*Records for the task*:

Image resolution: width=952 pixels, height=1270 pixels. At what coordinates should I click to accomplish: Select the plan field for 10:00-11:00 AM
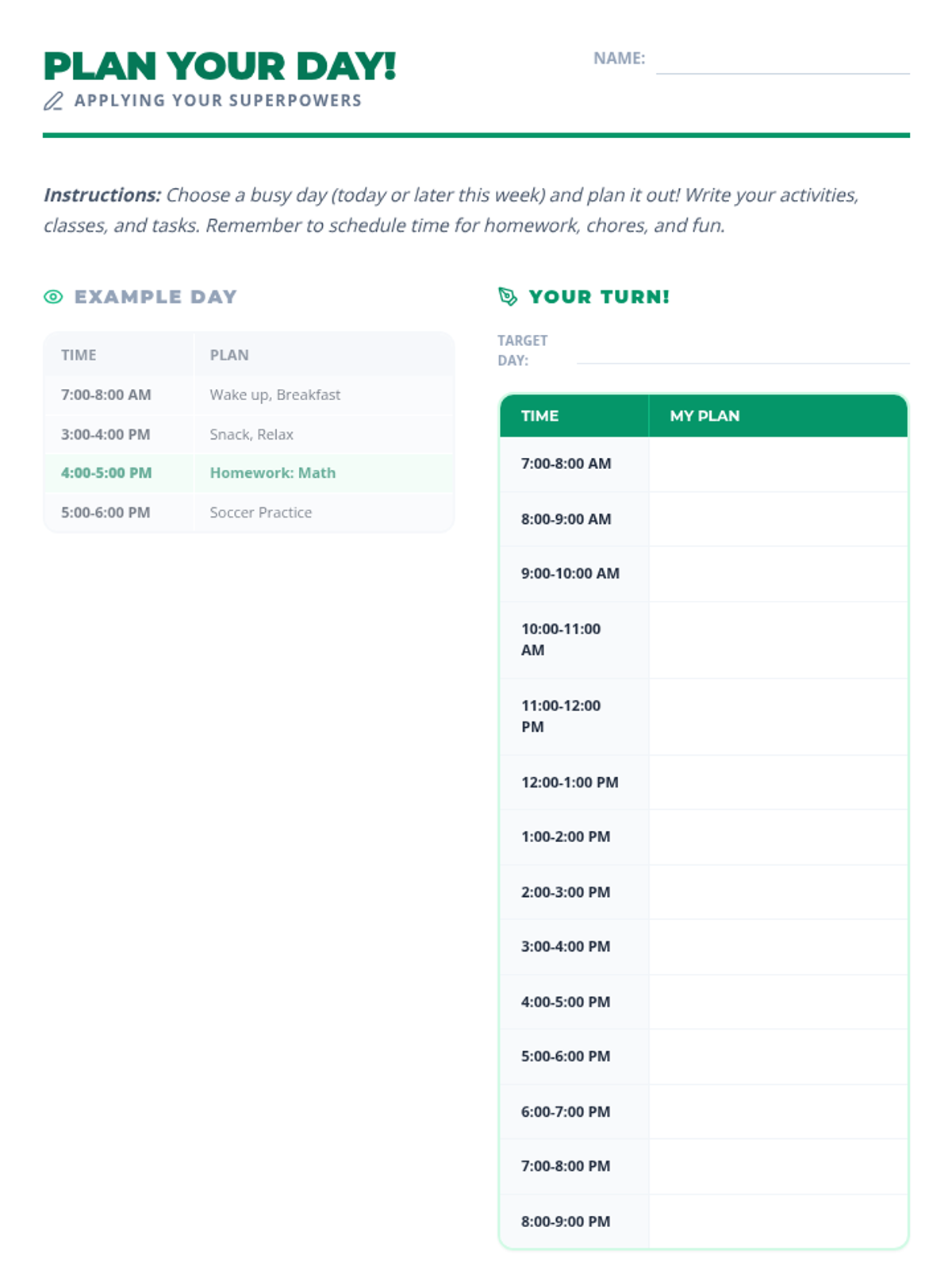(x=777, y=640)
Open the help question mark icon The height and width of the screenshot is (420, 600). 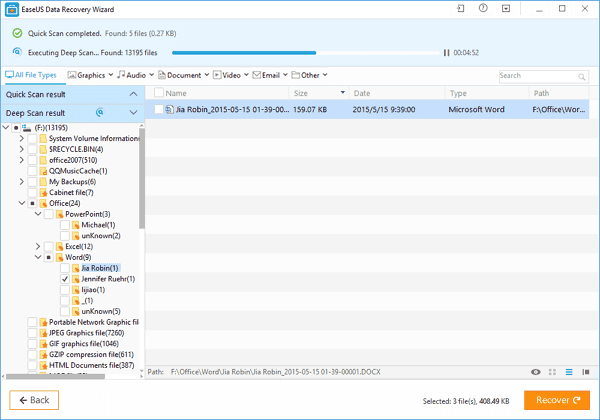[x=483, y=8]
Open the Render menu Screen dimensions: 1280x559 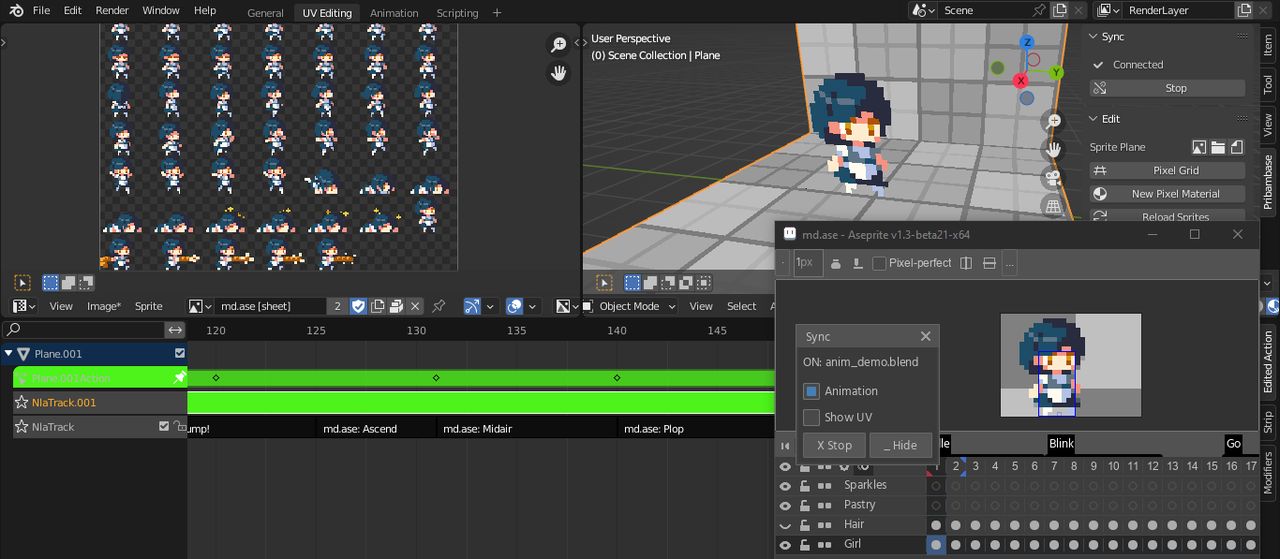(112, 11)
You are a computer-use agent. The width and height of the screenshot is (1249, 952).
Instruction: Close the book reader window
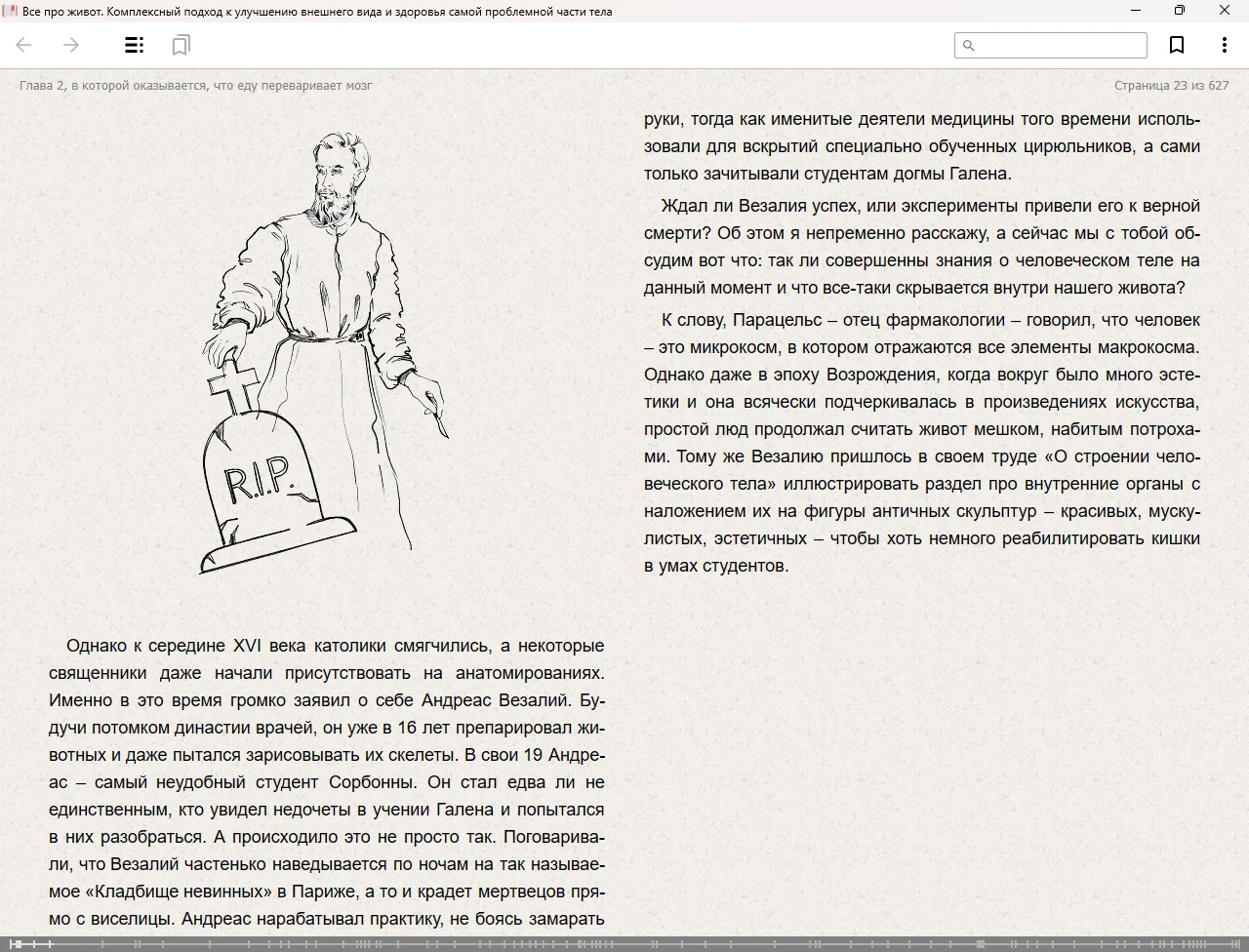1224,11
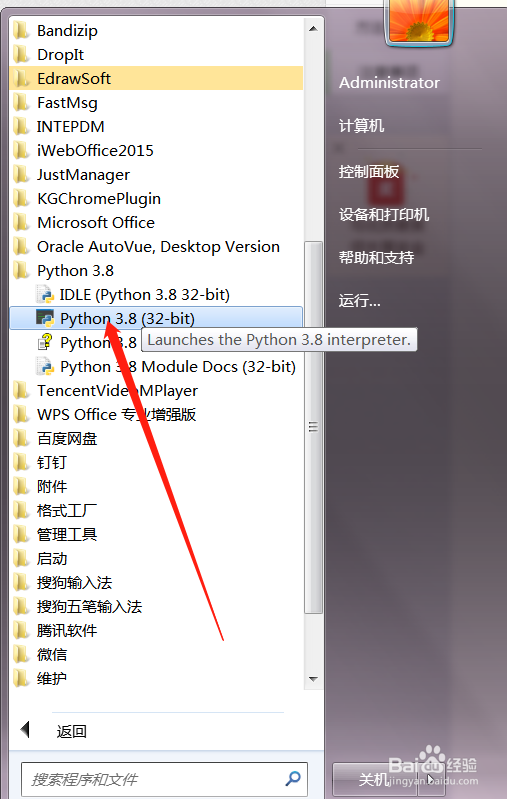The width and height of the screenshot is (507, 799).
Task: Open Python 3.8 Module Docs icon
Action: click(45, 366)
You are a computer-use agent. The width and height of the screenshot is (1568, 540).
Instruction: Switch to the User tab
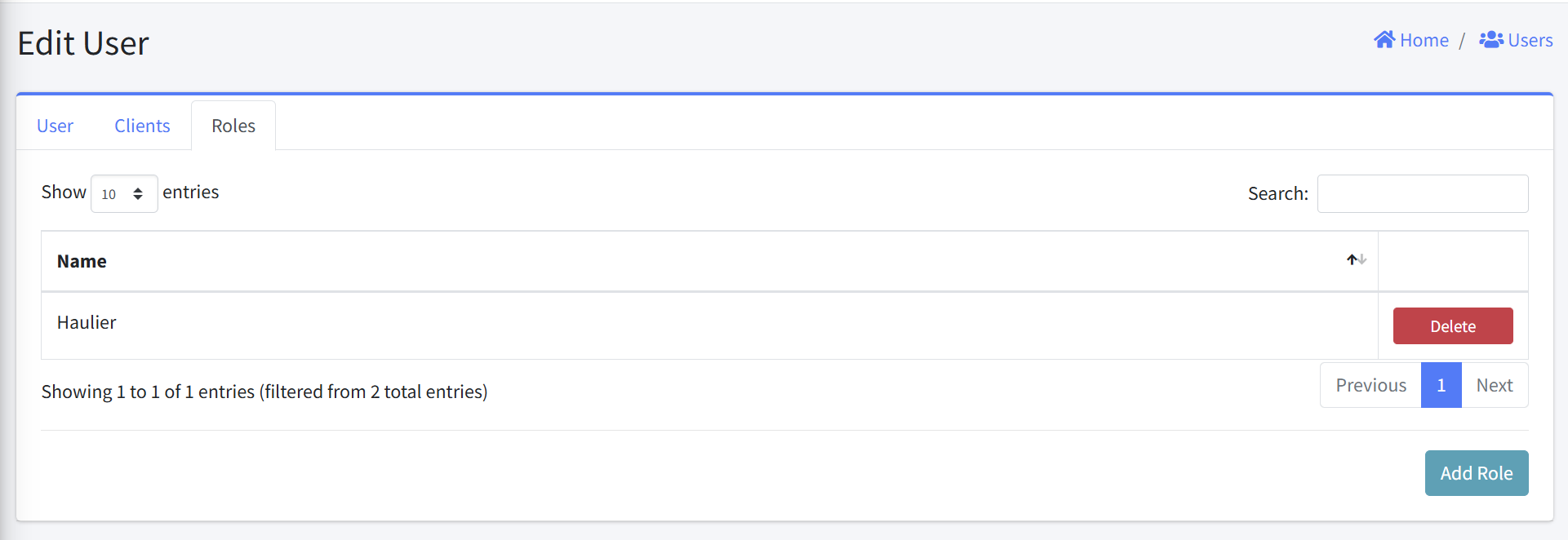(x=55, y=126)
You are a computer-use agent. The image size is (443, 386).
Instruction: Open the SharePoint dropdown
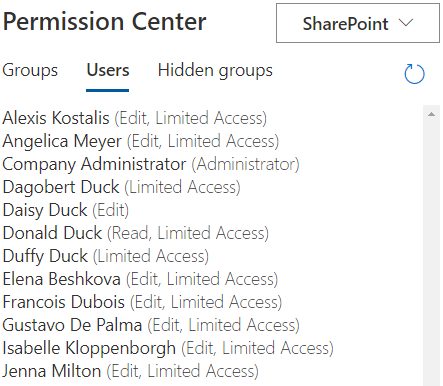click(x=358, y=23)
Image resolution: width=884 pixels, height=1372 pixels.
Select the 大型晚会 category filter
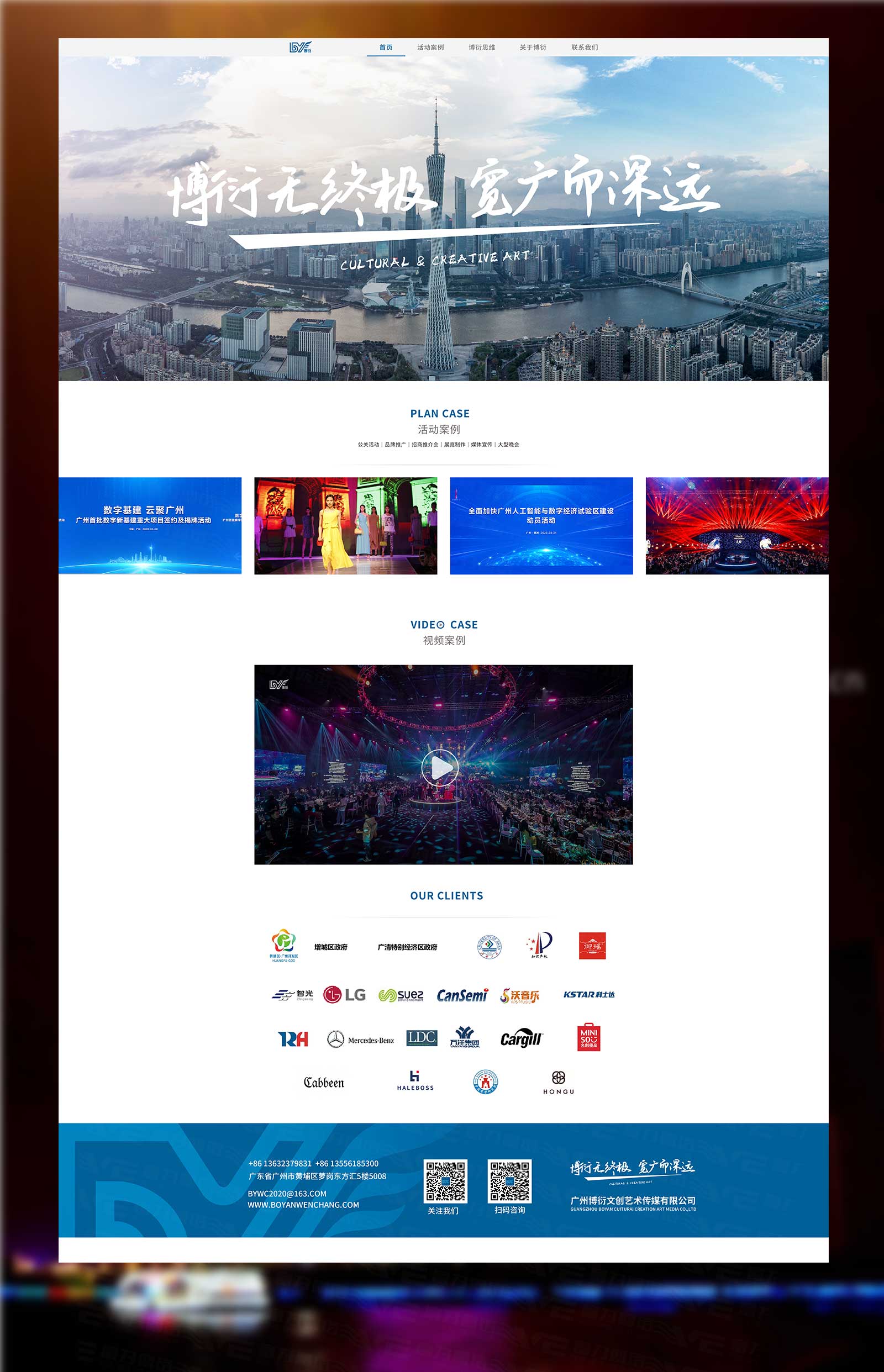tap(508, 445)
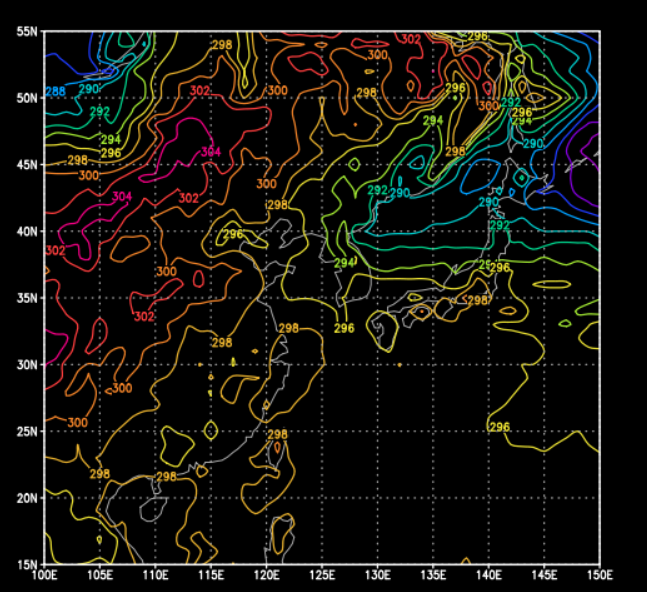Image resolution: width=647 pixels, height=592 pixels.
Task: Click the 15N latitude axis label
Action: click(27, 564)
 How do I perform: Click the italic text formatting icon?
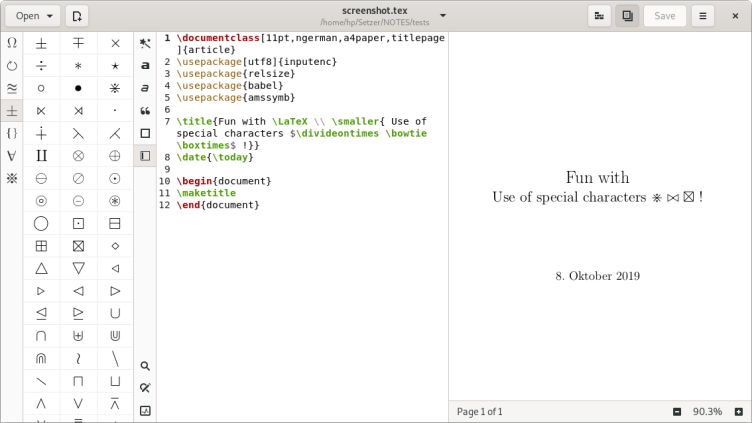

*Work item*:
Whenever the string "computer" shows up in a line above, copy that line.

*Exercise response*:
You are a computer-use agent. The width and height of the screenshot is (1249, 952).
You are a computer-use agent. The width and height of the screenshot is (1568, 540).
You are a computer-use agent. The image size is (443, 386).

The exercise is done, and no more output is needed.